▼▼▼

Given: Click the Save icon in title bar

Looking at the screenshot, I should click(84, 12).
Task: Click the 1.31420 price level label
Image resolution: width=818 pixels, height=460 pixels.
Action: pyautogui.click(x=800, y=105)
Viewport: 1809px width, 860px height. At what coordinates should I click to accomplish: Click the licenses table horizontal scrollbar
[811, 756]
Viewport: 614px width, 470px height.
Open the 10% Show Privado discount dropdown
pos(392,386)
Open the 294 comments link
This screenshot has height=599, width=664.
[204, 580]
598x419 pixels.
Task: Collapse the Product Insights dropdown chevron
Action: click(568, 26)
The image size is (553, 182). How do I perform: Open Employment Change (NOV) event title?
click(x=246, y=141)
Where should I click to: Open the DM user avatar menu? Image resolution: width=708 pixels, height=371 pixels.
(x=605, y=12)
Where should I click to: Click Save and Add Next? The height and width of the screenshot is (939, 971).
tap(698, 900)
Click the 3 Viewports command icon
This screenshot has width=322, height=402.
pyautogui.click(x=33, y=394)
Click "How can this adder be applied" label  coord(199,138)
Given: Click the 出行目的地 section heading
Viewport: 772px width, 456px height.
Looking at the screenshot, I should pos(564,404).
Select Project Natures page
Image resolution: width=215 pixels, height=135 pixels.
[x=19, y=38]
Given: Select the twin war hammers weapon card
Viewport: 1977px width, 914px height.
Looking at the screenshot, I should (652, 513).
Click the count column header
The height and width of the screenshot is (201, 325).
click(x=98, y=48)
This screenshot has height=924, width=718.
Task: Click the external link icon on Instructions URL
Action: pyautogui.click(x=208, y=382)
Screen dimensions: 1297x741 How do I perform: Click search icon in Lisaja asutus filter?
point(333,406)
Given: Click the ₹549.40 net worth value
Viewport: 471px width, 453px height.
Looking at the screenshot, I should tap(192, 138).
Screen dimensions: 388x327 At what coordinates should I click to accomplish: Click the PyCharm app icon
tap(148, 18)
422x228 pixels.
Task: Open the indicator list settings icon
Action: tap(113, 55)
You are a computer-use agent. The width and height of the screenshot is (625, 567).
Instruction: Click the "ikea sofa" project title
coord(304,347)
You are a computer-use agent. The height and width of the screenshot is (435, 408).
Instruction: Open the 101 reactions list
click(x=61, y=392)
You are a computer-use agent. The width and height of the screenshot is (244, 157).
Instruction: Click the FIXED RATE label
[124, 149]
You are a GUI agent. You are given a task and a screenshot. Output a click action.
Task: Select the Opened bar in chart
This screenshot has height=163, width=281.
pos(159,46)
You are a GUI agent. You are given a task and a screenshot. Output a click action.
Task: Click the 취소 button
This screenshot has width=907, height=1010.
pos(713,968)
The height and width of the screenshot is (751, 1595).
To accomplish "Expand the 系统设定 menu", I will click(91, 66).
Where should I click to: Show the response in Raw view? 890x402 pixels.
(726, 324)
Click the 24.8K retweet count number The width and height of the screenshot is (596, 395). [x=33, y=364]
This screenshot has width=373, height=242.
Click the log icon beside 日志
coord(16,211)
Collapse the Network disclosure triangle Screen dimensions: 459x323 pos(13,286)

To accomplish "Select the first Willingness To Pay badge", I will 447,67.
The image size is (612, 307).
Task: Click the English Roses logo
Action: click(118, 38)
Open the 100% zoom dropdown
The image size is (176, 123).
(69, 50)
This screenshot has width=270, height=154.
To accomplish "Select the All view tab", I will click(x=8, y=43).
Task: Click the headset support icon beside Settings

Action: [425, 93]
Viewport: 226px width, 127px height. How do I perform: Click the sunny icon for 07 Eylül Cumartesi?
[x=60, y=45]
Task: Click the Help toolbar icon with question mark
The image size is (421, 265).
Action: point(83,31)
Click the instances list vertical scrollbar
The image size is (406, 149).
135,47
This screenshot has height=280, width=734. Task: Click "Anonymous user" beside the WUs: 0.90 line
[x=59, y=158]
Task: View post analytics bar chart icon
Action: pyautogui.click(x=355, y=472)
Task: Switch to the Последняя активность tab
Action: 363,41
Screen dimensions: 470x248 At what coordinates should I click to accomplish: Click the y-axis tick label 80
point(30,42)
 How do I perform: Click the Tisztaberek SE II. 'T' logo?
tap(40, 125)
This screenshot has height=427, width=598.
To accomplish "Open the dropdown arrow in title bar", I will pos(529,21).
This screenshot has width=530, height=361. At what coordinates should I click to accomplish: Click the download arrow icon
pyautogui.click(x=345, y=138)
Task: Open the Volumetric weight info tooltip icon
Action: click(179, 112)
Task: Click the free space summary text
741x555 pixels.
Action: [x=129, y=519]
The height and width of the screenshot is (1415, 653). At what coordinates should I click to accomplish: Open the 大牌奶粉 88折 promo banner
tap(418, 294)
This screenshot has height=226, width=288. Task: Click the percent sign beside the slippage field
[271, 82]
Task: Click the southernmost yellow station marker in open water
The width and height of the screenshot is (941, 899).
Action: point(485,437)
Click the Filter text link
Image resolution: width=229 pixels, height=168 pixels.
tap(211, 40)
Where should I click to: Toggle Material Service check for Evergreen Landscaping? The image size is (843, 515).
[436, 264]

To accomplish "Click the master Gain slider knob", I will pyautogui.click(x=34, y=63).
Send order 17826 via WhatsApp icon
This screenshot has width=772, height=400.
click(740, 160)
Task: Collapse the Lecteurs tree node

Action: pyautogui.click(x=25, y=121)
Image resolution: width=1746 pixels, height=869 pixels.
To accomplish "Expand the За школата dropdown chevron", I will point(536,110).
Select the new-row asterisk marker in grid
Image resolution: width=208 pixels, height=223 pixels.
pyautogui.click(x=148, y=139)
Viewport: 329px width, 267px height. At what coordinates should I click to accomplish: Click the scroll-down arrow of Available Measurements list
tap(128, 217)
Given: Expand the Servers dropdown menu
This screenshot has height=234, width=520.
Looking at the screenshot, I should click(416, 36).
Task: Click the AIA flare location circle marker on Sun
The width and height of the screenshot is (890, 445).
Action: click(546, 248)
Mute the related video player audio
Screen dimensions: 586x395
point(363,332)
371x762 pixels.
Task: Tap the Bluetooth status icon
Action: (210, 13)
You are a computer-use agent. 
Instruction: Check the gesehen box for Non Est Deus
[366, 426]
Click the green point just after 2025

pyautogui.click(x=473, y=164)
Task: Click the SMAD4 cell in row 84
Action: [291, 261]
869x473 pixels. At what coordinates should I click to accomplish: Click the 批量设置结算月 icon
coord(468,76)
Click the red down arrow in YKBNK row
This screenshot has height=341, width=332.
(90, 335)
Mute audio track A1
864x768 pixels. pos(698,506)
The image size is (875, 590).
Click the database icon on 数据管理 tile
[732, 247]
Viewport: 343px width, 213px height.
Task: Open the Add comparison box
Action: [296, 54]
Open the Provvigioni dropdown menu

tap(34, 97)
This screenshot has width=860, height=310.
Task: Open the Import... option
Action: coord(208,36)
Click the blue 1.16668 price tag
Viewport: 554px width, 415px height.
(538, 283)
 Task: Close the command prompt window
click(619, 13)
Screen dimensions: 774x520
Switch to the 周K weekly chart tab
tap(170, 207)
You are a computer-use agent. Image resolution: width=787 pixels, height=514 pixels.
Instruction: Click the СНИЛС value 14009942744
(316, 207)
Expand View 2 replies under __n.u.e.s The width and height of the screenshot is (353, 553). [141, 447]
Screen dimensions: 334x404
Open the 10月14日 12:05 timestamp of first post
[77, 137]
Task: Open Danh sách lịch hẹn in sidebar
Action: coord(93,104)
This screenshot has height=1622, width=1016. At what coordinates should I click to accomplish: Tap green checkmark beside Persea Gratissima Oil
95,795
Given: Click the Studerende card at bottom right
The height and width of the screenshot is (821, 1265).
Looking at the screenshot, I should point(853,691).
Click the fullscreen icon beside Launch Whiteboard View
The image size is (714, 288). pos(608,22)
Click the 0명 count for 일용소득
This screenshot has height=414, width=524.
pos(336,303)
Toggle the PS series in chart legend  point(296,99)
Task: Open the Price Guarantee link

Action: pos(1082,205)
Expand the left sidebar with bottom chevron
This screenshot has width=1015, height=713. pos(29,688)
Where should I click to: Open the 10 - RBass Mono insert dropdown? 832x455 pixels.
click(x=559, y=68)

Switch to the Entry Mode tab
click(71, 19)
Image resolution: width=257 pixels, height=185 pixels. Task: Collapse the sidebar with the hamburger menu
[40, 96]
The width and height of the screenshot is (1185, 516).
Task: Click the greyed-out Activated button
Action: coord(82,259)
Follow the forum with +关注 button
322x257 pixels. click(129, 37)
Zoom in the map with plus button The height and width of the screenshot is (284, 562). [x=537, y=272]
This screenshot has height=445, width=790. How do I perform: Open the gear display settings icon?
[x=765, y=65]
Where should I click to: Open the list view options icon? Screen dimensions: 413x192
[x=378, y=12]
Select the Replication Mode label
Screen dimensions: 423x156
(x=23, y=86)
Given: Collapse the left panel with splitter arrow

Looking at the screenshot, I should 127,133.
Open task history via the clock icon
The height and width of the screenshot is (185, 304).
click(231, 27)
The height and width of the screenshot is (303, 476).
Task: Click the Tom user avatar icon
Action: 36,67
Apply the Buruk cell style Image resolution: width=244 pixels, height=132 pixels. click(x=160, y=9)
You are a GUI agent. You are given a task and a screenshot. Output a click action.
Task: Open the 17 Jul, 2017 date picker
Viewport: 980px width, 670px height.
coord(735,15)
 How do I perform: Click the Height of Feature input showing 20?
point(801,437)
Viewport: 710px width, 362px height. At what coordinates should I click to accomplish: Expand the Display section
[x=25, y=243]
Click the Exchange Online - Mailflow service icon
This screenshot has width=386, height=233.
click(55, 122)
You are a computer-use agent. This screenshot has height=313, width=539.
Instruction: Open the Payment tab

▲▲▲

### Work item
Could you retype exactly the lines from the first one of the records through the line containing "Click the 3 Viewports command icon", both included, and nothing more?

### Solved exercise
Given: Click the Save icon in title bar

Looking at the screenshot, I should click(84, 12).
Task: Click the 1.31420 price level label
Image resolution: width=818 pixels, height=460 pixels.
Action: pyautogui.click(x=800, y=105)
Viewport: 1809px width, 860px height. At what coordinates should I click to accomplish: Click the licenses table horizontal scrollbar
[811, 756]
Viewport: 614px width, 470px height.
Open the 10% Show Privado discount dropdown
pos(392,386)
Open the 294 comments link
This screenshot has height=599, width=664.
[204, 580]
598x419 pixels.
Task: Collapse the Product Insights dropdown chevron
Action: click(568, 26)
The image size is (553, 182). How do I perform: Open Employment Change (NOV) event title?
click(x=246, y=141)
Where should I click to: Open the DM user avatar menu? Image resolution: width=708 pixels, height=371 pixels.
(x=605, y=12)
Where should I click to: Click Save and Add Next? The height and width of the screenshot is (939, 971).
tap(698, 900)
Click the 3 Viewports command icon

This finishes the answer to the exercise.